• Some rows:

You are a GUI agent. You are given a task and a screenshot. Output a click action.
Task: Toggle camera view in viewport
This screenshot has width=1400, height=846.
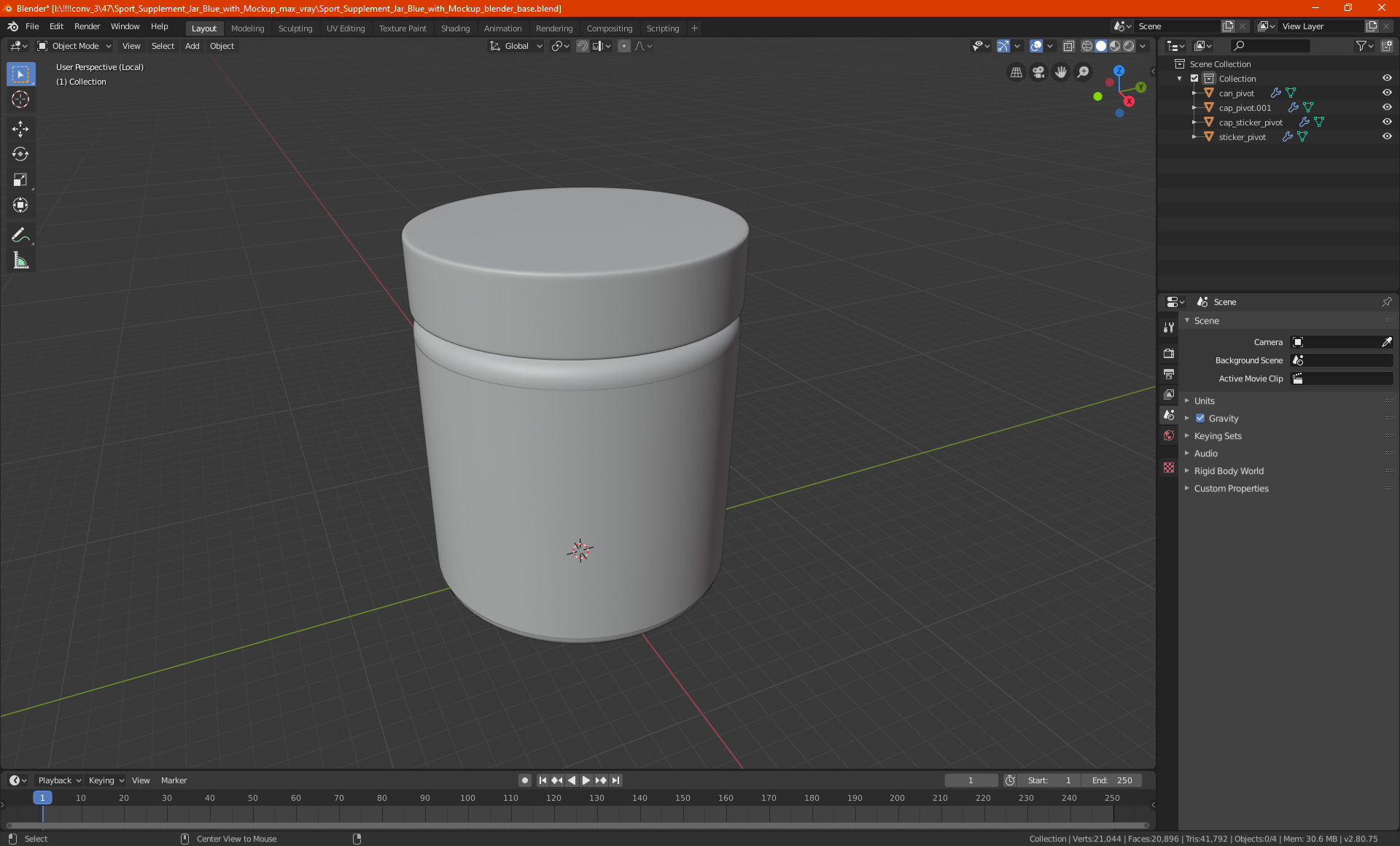(1038, 72)
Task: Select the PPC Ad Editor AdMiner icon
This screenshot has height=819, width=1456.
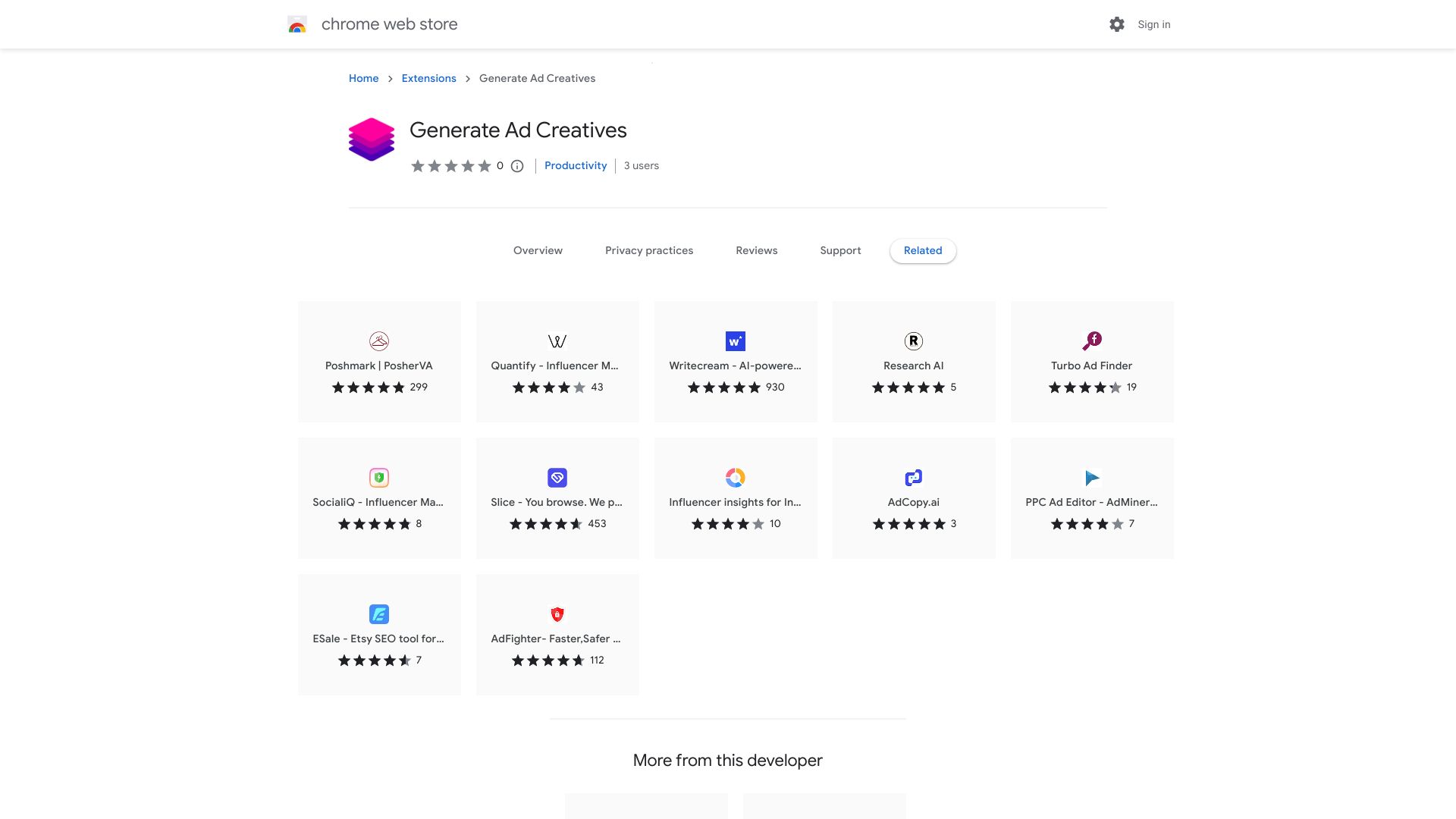Action: (x=1092, y=477)
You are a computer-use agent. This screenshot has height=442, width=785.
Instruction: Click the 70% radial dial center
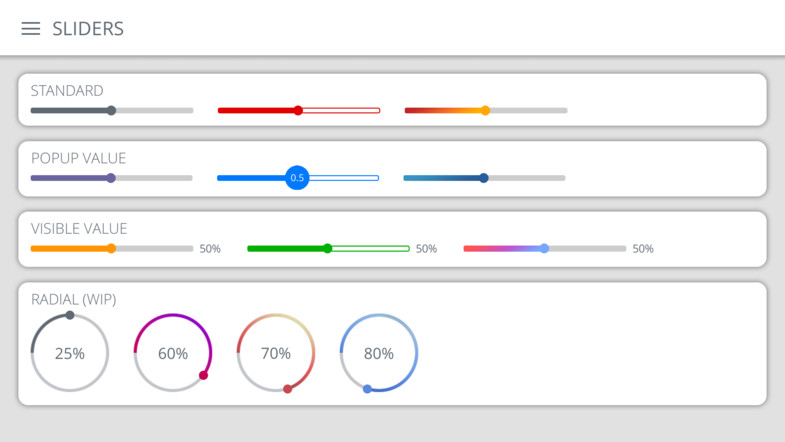[276, 353]
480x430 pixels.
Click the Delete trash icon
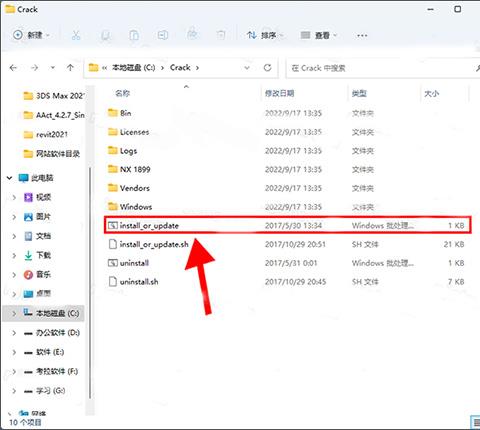click(x=221, y=35)
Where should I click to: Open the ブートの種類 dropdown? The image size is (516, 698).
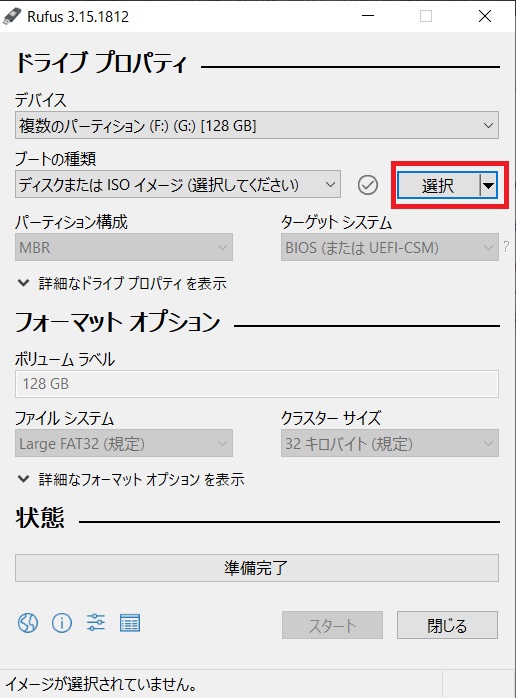pyautogui.click(x=178, y=184)
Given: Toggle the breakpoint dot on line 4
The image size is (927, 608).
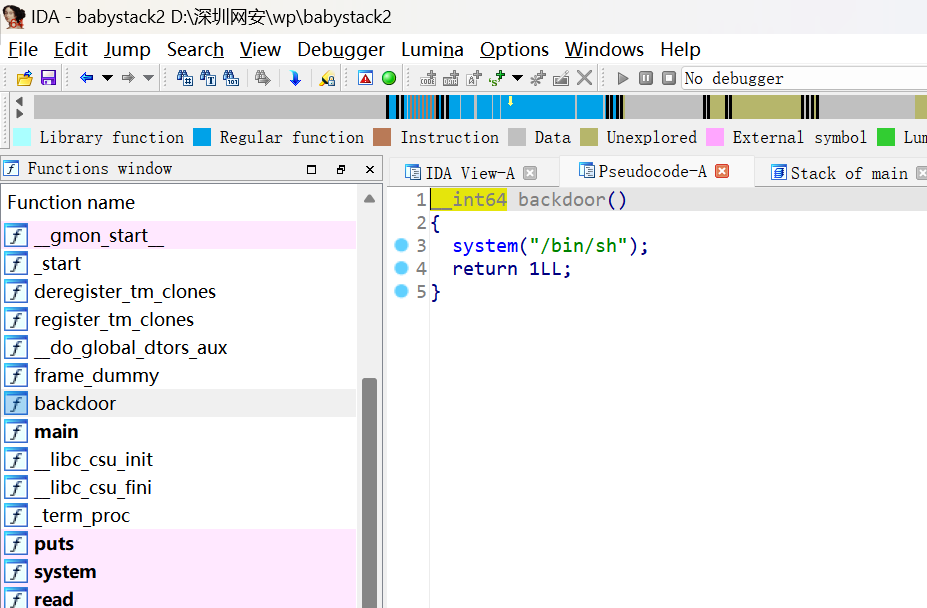Looking at the screenshot, I should [x=402, y=268].
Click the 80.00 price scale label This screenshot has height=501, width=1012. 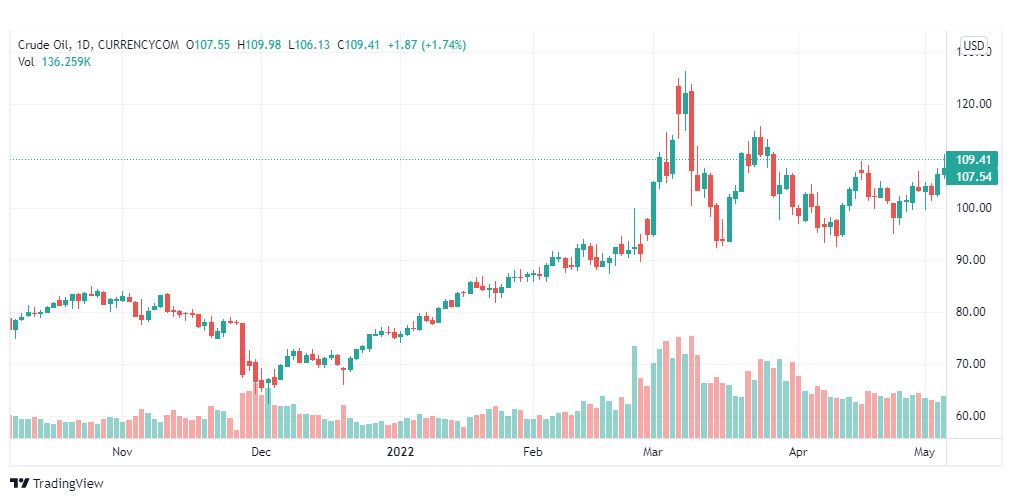point(973,312)
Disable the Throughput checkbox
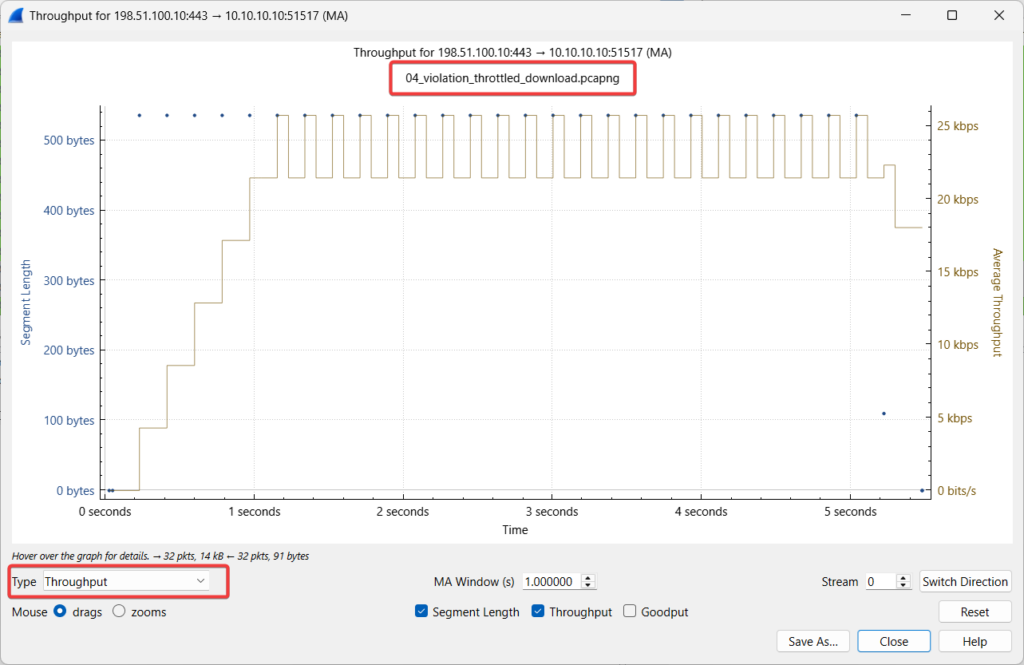Viewport: 1024px width, 665px height. pos(539,612)
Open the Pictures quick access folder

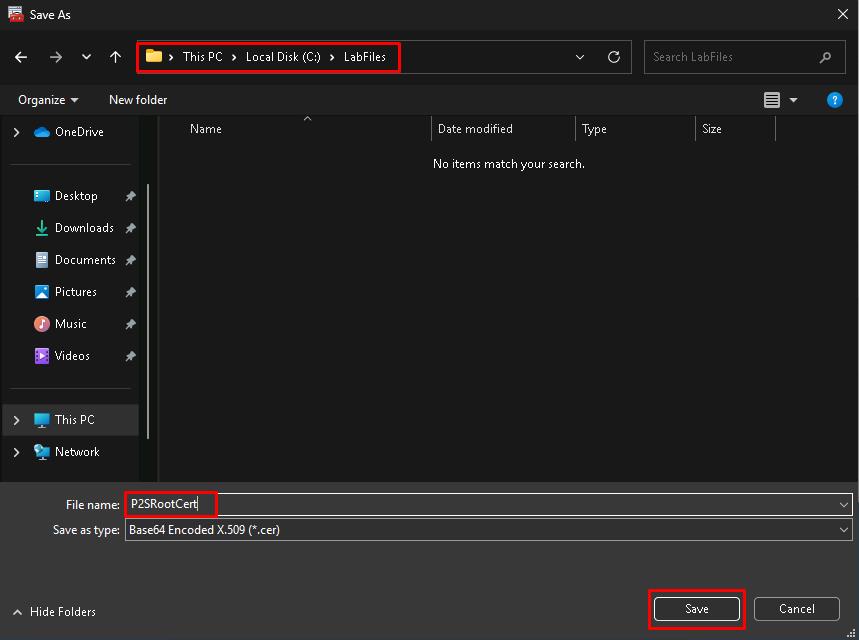76,292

• To do: Rewrite the rows from the start through the line containing "click(x=221, y=35)", swapping "icon" for "button" and changing nothing else. Omit the pictures from your answer.

• Output for this task:
You are a GUI agent. You are given a task and a screenshot. Output a click action.
Task: Toggle camera view in viewport
This screenshot has width=1400, height=846.
(1038, 72)
Task: Select the PPC Ad Editor AdMiner button
This screenshot has height=819, width=1456.
Action: (x=1092, y=477)
You are a computer-use agent. This screenshot has height=442, width=785.
Instruction: Click the 70% radial dial center
[276, 353]
480x430 pixels.
Click the Delete trash button
click(x=221, y=35)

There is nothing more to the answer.